[Lines for locating text and elements]
++++++
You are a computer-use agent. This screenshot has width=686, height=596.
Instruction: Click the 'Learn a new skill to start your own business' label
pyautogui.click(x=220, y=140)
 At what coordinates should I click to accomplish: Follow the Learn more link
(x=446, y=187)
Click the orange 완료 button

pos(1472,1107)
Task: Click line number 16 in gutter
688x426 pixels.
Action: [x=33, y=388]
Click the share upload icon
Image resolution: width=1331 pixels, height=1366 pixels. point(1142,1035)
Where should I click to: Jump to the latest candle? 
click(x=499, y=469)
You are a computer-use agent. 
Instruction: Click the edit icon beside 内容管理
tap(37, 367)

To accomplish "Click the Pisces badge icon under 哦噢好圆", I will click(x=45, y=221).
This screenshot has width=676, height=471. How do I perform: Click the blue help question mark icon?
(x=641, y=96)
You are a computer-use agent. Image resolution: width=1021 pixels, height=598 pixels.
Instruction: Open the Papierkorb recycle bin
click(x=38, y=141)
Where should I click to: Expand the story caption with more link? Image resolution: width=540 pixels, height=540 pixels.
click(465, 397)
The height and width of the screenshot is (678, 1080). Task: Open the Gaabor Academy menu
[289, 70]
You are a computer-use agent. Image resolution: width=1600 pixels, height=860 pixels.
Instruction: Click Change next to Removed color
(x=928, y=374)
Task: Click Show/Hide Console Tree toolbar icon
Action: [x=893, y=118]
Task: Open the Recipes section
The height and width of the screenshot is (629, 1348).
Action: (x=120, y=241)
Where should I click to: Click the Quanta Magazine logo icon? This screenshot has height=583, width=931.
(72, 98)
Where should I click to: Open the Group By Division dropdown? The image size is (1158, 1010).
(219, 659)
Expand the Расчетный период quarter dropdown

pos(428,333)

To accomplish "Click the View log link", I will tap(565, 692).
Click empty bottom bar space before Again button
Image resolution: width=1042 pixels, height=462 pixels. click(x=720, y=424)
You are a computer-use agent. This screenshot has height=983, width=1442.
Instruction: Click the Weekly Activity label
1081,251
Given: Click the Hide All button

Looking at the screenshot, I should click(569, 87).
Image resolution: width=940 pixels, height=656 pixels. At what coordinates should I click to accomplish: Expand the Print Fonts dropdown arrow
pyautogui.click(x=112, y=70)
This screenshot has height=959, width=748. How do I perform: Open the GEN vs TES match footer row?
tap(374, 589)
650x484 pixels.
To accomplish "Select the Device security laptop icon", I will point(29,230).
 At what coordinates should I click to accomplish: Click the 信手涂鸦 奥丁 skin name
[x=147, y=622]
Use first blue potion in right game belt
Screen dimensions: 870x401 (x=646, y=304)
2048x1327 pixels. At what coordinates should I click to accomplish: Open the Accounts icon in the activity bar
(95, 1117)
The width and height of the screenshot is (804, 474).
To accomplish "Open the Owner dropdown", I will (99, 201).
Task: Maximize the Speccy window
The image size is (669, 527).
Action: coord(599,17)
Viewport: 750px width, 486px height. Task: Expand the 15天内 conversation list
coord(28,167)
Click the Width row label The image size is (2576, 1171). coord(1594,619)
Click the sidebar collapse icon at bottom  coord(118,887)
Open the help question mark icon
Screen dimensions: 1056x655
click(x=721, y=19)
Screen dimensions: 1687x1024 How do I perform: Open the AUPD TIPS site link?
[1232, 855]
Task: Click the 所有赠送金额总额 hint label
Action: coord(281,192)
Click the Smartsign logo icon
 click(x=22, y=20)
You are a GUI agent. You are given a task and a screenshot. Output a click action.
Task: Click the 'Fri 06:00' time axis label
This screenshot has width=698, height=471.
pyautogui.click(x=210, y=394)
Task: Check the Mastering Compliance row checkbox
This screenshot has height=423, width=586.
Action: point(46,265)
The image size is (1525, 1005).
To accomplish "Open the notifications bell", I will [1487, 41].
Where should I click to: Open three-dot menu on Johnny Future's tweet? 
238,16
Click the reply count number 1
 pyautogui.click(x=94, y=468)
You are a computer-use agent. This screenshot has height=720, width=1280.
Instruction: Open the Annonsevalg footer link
++++++
What is being asked
Format the stretch from the line containing "Where should I click to: Jump" through the line containing "(x=641, y=96)" as a two-column CSV with the headers request and answer. Give each request one row, put each field in quotes, and replace line breaks with spaces.

Task solution
request,answer
"Where should I click to: Jump to the latest candle?","click(x=499, y=469)"
"You are a computer-use agent. Instruction: Click the edit icon beside 内容管理","tap(37, 367)"
"To accomplish ""Click the Pisces badge icon under 哦噢好圆"",","I will click(x=45, y=221)."
"This screenshot has width=676, height=471. How do I perform: Click the blue help question mark icon?","(x=641, y=96)"